Anacacia Capital has ended an active year with two new deals from its latest private equity fund.
The firm has acquired a majority stake in Careers Training Group, an Australian vocational education company created by the Selmar Institute of Education and Managed Corporate Outcomes, according to a company statement.
The firm did not disclose the financial details of the transaction, but usually invests in small-to-medium-sized private companies with revenue of between A$20 million (€13 million; $18 million) and A$150 million, with earnings of between A$3 million and A$15 million.
At the same time, Anacacia has supported the acquisition of the Oxford Group by K Care Healthcare Equipment, which will also be funded by the firm’s second private equity vehicle.
Earlier this year, Anacacia Fund II was oversubscribed and closed at A$150 million, according to the firm.
“The investments follow several months of exclusive due diligence and negotiations. We’re delighted with how the Fund II portfolio is developing,” Jeremy Samuel, managing director of Anacacia, said in a statement.

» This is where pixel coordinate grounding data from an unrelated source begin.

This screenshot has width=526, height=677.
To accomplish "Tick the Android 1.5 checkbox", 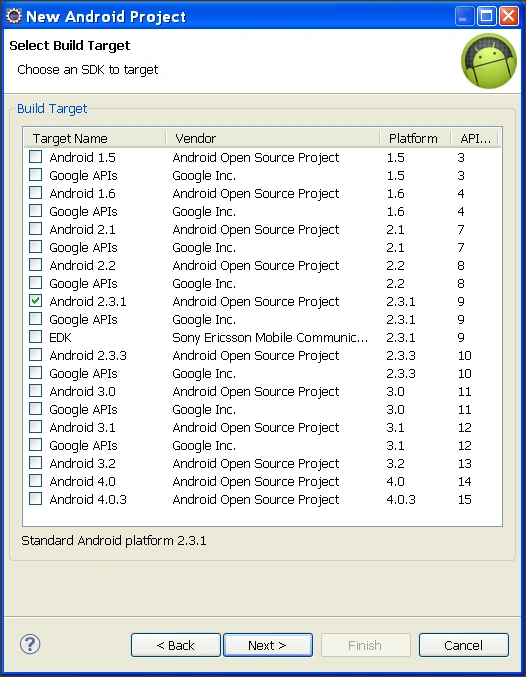I will pos(35,157).
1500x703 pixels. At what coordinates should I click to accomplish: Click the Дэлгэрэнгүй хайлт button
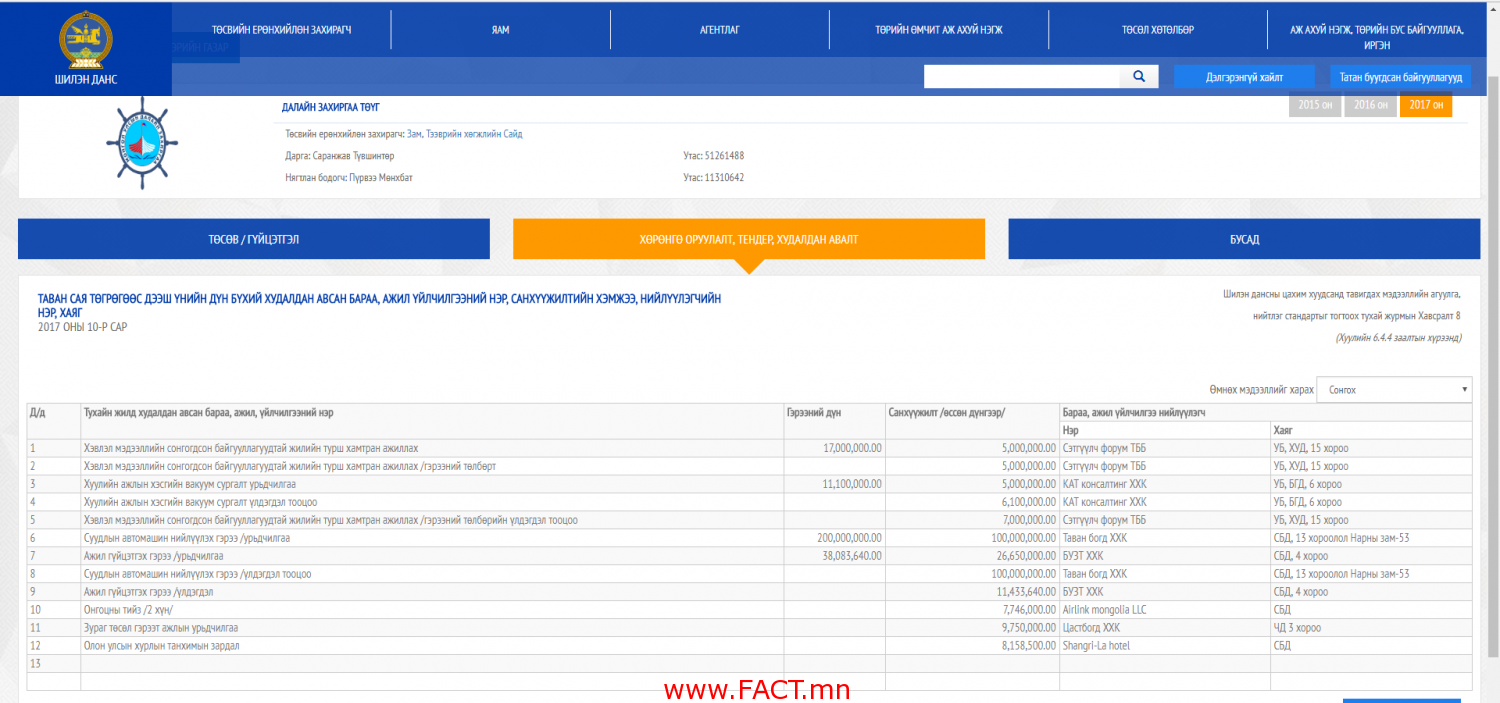coord(1244,77)
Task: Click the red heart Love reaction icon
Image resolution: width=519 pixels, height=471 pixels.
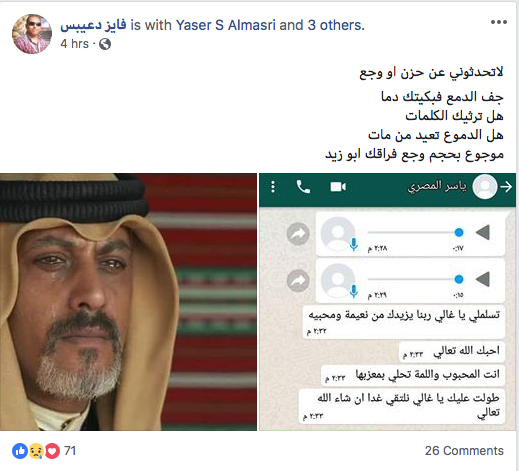Action: pyautogui.click(x=52, y=451)

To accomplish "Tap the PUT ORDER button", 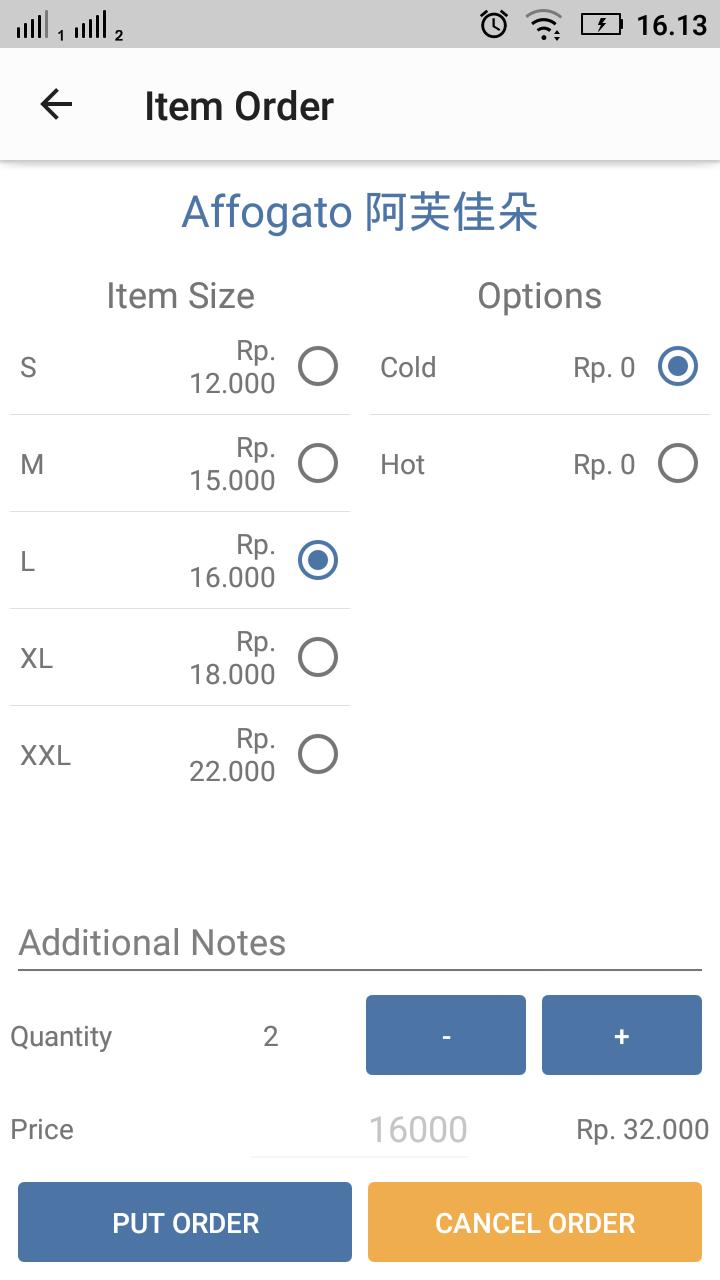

Samuel told Private Equity International that while he couldn’t disclose the deal value, “Market demand for mid-market deals is high so we are being very selective.”
However, not all GPs agree. Andrew Petering, managing director of Wolseley Private Equity, another Australian mid-market firm, said in his private equity forecast for 2014, “This segment of the market is becoming increasingly attractive as there is less competition for deals, better pricing, greater growth prospects and higher returns.”
He adds that Wolseley, which is currently raising its third fund targeting A$300 million, sees strong investment potential in the education, healthcare, IT and financial services sectors.
“2014 will be a good year for raising and investing funds focused on the lower mid-market in Australia,” he explained, confident that LPs will see the opportunity.
“Business structures and customs make India a difficult investment destination, while in China, although it is easy to deploy capital, it has proved very difficult to extract. This is propelling investors towards developed Asia markets such as Australia, Singapore and Korea, where the Asian growth story can be accessed without direct investment into China and India.”
Australia has had a good year for exits, with IPOs by private equity-backed companies reaching a five-year high, according to data from the Australian Private Equity and Venture Capital Association and EY.
Anacacia has also had two exits this year, including the July sale of Rafferty’s Garden to soap maker PZ Cussons in a £42.2 million (€49.3 million; $64 million) deal. In March, the firm also sold its majority stake in Australia-based Home Appliances for A$22 million to McPherson’s, a listed Australian housewares marketer, PEI reported earlier.